TASK DIRECTIONS – Produce as output only the lines below starting at the line with "Task: Click the Headers" and continuing through the line with "has width=604, height=344.", each one exactly as written.

PROVIDED RECORDS –

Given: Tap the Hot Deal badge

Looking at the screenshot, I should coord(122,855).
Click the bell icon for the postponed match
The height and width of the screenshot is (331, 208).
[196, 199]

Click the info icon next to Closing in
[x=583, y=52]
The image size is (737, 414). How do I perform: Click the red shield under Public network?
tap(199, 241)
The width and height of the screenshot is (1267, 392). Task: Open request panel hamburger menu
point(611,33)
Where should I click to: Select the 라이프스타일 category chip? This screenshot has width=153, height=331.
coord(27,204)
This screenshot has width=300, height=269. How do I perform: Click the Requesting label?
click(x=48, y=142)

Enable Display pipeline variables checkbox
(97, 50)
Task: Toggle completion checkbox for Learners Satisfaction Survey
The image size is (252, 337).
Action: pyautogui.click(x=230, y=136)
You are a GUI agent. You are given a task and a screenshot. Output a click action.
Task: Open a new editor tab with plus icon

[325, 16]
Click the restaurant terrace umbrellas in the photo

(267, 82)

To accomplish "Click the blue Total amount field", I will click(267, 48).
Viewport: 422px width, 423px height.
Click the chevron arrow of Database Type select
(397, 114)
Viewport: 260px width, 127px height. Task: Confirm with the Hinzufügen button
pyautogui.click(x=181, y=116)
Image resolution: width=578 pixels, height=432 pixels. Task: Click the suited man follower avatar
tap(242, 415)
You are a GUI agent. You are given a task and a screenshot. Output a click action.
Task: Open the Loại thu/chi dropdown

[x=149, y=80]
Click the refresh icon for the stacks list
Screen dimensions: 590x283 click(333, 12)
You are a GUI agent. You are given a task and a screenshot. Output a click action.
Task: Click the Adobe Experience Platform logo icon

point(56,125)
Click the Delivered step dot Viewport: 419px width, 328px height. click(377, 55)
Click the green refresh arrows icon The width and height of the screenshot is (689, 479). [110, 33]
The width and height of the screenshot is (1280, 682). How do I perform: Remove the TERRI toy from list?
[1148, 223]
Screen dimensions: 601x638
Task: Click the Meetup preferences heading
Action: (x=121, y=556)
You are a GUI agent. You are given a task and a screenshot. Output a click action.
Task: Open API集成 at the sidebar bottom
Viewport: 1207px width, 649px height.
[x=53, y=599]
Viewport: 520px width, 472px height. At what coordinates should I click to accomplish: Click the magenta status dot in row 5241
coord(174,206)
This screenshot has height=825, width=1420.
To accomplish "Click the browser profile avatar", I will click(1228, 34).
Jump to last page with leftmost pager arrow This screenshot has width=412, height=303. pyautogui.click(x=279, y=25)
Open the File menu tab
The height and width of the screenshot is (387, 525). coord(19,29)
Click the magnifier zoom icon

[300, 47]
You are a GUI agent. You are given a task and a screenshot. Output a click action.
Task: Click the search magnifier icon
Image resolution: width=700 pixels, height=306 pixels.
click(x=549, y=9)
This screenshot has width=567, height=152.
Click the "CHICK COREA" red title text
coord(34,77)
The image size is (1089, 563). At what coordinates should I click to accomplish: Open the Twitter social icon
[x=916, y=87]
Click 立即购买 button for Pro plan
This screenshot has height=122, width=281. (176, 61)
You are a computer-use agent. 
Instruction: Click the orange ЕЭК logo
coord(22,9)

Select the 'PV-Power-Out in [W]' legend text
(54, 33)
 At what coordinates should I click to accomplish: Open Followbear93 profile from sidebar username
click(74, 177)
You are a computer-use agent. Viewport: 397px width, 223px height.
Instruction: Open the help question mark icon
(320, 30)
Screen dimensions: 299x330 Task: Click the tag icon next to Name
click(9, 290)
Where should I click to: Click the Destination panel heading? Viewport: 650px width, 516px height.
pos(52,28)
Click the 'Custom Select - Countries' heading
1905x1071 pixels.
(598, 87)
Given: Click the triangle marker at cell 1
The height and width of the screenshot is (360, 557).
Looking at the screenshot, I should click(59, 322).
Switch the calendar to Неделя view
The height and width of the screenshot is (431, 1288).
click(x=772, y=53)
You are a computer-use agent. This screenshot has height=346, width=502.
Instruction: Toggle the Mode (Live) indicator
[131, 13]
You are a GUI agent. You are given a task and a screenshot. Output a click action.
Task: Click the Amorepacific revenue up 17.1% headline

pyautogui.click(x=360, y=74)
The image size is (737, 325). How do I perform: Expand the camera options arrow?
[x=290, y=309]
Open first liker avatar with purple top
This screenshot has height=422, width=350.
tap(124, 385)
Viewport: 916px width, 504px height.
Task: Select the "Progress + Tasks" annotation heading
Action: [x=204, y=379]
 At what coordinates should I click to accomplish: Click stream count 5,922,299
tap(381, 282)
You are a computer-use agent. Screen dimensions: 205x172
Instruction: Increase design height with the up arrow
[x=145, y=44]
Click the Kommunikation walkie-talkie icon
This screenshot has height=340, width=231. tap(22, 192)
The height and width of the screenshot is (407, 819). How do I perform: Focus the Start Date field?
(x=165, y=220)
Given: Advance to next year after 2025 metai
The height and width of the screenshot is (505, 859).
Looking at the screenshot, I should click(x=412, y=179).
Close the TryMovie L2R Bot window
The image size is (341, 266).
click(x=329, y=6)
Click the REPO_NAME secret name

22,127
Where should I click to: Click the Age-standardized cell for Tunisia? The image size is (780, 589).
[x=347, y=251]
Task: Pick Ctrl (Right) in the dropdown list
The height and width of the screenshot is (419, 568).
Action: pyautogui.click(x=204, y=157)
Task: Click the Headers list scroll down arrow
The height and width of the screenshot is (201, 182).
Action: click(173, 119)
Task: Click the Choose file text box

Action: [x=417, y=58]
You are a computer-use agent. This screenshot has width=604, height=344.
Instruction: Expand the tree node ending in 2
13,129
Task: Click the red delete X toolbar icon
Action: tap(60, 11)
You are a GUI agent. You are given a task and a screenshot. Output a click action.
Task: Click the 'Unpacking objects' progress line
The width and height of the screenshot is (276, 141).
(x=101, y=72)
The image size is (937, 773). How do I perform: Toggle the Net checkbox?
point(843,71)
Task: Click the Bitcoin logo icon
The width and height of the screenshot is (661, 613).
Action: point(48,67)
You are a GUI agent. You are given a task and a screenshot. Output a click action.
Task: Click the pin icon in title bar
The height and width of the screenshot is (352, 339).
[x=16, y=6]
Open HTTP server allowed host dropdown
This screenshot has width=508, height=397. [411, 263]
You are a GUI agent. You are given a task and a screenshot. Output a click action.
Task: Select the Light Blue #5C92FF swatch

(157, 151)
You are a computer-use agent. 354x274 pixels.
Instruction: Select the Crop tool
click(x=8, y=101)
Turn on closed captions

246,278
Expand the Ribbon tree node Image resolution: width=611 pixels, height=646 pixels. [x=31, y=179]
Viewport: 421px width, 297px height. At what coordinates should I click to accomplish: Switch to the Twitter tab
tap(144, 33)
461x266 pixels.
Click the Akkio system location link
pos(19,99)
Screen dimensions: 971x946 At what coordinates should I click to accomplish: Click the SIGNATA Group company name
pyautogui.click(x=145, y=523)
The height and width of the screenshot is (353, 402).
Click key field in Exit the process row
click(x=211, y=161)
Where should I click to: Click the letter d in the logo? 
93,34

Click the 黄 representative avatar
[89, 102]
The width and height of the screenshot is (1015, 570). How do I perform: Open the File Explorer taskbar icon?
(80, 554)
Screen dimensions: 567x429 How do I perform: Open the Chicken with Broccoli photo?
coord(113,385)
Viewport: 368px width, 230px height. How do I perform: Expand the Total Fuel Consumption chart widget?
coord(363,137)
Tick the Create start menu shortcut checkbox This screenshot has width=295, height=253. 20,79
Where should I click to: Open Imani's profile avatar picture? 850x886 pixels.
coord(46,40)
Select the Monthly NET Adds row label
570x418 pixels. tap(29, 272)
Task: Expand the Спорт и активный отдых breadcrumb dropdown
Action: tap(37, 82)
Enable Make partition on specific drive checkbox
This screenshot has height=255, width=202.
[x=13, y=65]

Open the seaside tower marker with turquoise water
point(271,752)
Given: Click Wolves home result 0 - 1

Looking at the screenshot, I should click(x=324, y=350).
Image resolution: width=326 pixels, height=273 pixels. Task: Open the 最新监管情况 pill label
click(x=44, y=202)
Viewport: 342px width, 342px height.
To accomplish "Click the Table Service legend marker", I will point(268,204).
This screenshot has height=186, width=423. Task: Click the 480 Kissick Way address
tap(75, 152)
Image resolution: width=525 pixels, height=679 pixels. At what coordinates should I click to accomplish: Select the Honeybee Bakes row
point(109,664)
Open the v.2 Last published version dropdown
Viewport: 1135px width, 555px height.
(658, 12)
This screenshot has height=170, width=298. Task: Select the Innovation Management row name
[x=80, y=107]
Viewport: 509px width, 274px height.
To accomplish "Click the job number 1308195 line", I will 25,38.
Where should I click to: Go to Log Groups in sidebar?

REPLY –
Task: Click the Headers list scroll down arrow
The height and width of the screenshot is (201, 182).
Action: click(173, 119)
Task: Click the Choose file text box

Action: [x=417, y=58]
You are a computer-use agent. This screenshot has width=604, height=344.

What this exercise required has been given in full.